## [Aufgabe 1]
Entscheide für jede Aussage, ob sie mit dem Text zum Frühfranzösisch übereinstimmt, und antworte mit Ja oder Nein samt den entscheidenden Worten des Textes als wörtlichem Zitat: (a) Die Titelgeschichte im Blick erschien am 28. April. (b) Französisch zu lernen ist in der Schweiz laut Text nicht mehr wichtig. (c) Laut Text kommt es vor allem darauf an, wann der Französischunterricht beginnt.
## [Aufgabe 2]
Schreib den Text zum Frühfranzösisch im Anschluss an seinen letzten Satz weiter.

## [Textabschnitt]
<<<<

Mittlerweile pfeifen es die Spatzen vom Dach. Die von der EDK und den Lehrplanapologeten gepredigte Verschiebung des Französischunterrichts auf die Unterstufe ist kolossal gescheitert. In vielen Deutschschweizer Kantonen sind Vorstösse eingegangen und überwiesen worden, welche das Frühfranzösisch abschaffen wollen. Auch die Redaktion des Condorcet-Blogs hat in den letzten Jahren immer wieder auf die Denkfehler, die schwachen Ergebnisse und die unglaublichen finanziellen Fehlinvestitionen hingewiesen.
Im Blick vom 28. April ist nun eine Titelgeschichte zur Zukunft des Frühfranzösisch erschienen. Bei aller Genugtuung, die sich einschleicht, wenn eigene Argumente bestätigt werden, muss man aber vor falschen Argumenten warnen.
Es geht nicht darum, das Englisch als Primat zu akzeptieren und es geht auch nicht darum, die französische Sprache als obsolet zu betrachten. Französisch zu lernen ist in der Schweiz ausserordentlich wichtig. Aber es ist nicht wichtig, wann wir mit dem Französischunterricht beginnen, sondern wie gut die Schüler die Grundregeln dieser ausserordentlich komplizierten Sprache beherrschen.

>>>>

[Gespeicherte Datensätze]
<<<<

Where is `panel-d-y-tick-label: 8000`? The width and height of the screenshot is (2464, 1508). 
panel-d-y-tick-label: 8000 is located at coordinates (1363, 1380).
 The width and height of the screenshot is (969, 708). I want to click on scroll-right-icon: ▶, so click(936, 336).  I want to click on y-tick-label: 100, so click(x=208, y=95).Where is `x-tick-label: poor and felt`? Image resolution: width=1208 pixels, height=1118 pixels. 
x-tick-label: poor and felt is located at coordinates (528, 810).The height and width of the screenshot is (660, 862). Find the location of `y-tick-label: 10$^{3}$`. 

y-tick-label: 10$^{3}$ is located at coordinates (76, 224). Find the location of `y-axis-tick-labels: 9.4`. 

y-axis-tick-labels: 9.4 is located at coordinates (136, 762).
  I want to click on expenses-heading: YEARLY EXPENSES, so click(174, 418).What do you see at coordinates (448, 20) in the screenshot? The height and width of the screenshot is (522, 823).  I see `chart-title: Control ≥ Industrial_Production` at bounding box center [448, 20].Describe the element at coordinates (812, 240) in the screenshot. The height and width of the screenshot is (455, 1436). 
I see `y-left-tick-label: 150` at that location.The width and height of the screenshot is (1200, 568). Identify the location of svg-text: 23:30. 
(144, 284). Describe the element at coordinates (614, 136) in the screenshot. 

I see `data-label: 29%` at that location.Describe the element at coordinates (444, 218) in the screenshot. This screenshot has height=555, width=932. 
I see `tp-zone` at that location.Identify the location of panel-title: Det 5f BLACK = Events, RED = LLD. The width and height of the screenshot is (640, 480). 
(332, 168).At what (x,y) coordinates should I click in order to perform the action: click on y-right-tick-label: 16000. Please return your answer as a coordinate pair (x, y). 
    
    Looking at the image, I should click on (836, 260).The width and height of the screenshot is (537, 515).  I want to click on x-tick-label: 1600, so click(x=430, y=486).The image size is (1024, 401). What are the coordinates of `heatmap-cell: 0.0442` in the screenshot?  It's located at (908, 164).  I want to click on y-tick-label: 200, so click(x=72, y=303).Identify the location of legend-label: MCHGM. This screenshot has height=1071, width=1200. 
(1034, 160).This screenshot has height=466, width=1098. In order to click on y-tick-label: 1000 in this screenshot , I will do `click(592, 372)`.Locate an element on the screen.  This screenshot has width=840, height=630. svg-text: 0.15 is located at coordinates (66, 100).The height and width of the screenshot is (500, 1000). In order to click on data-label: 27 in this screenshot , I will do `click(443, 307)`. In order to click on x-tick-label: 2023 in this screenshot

>>>>

## [Lösung 1]
(a) Ja: „Im Blick vom 28. April ist nun eine Titelgeschichte zur Zukunft des Frühfranzösisch erschienen.“
(b) Nein: „Französisch zu lernen ist in der Schweiz ausserordentlich wichtig.“
(c) Nein: „Aber es ist nicht wichtig, wann wir mit dem Französischunterricht beginnen, sondern wie gut die Schüler die Grundregeln dieser ausserordentlich komplizierten Sprache beherrschen.“

## [Lösung 2]
Und genau hier ist die Krux: Es hat nie eine Zieldefinition gegeben. Man hat Frühfranzösisch eingeführt, weil man Frühfranzösisch einführen wollte. Das rächt sich jetzt bitter, denn die Realität zerstört die Mythen.
Was ich euch aber nicht verzeihen kann, ist, dass ihr eine der schönsten Sprachen an die Wand gefahren habt, dass ihr dafür gesorgt habt, das heute viele Menschen den Sinn für das Erlernen gar nicht mehr einsehen.
Dazu ein paar Zahlen: Die Überprüfung der Grundkompetenzen (von der EDK formuliert) hat ergeben, dass nur 32.8 % im Leseverstehen das Lernziel A2 erreichen. Im Hörverstehen sind es 57%. Im Sprechen (ein Lernziel, auf das besonders Wert gelegt wurde) erreichen nur 10,2% das Niveau, ich betone, es sind die Grundkompetenzen! Also die niedrigste Stufe.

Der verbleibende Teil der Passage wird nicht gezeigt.